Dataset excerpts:
_ _ _ _ _ _ _
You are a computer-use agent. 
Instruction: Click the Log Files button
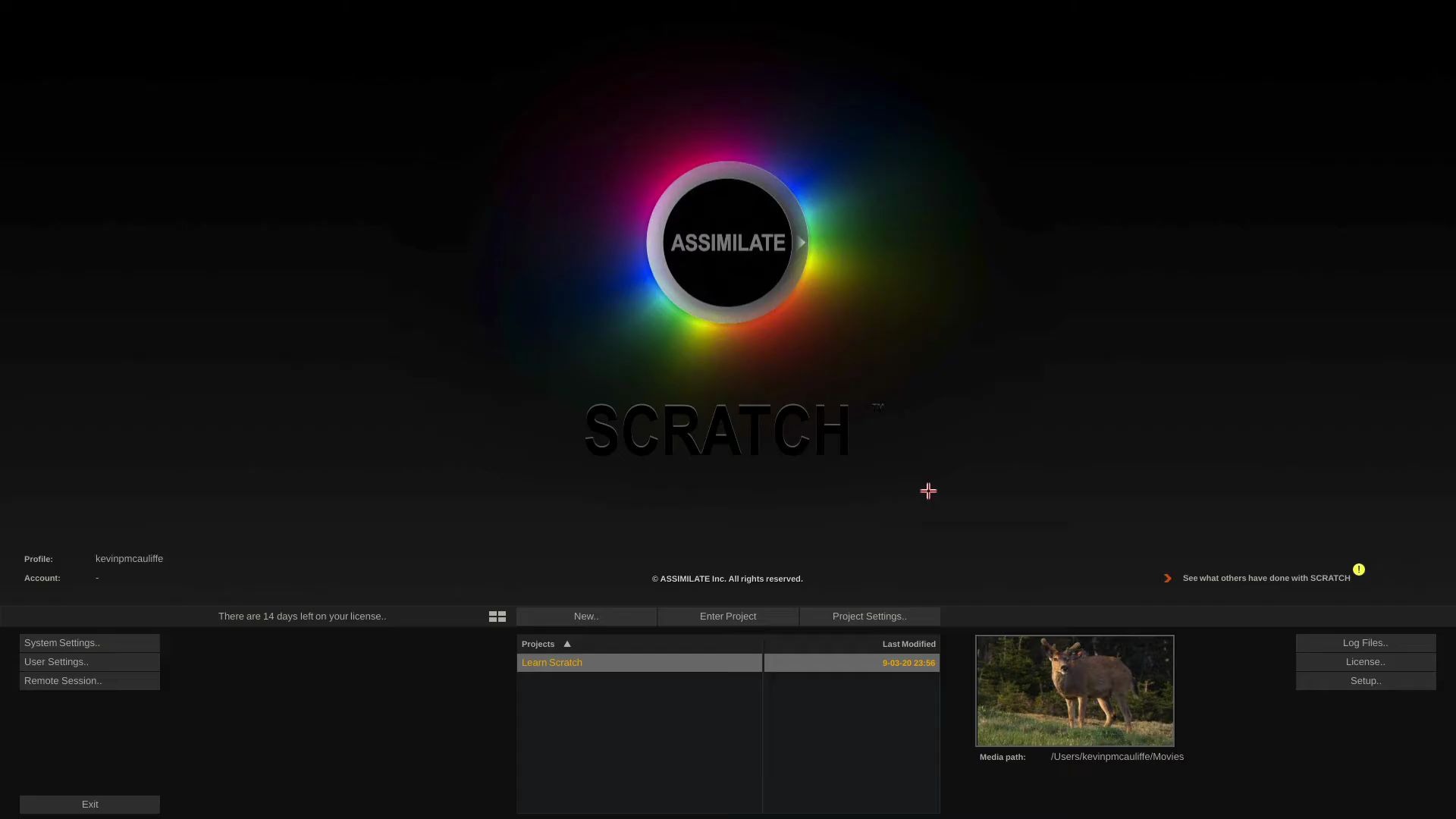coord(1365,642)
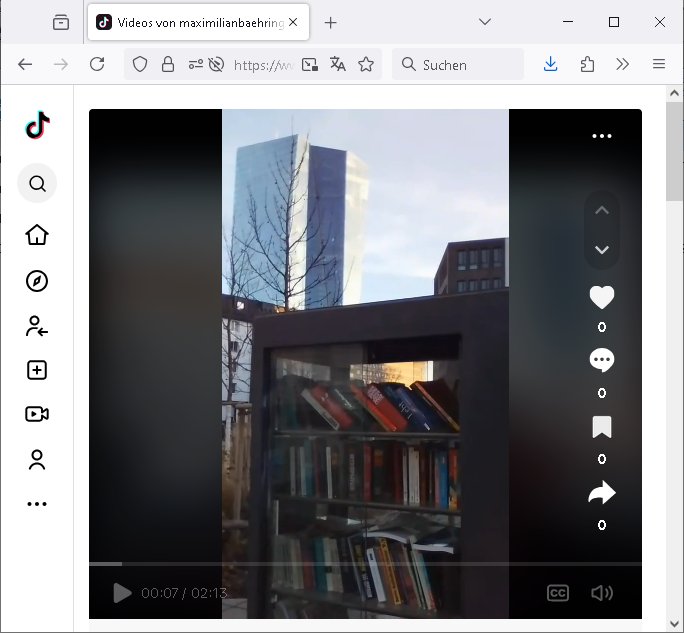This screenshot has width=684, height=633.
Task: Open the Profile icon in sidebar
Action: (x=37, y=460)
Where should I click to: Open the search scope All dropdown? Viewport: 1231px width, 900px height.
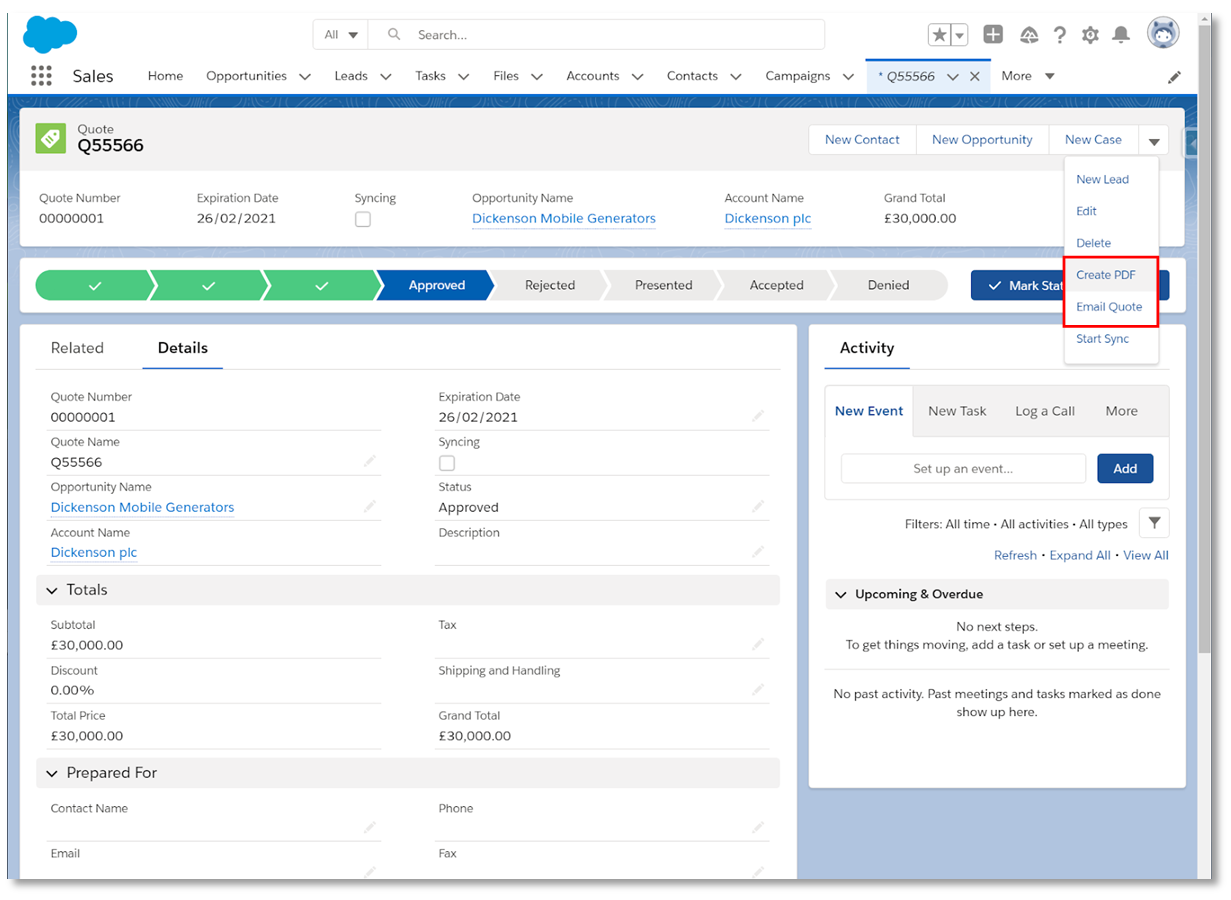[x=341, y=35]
_ _ _ _ _ _ _
In the copy, include every line of the records exactly and none of the images.

You are a computer-use agent. 
Instruction: Click the Log Files button
coord(1365,642)
This screenshot has width=684, height=633.
Task: Open the Profile icon in sidebar
Action: (x=37, y=460)
Where should I click to: Open the search scope All dropdown? Viewport: 1231px width, 900px height.
[x=341, y=35]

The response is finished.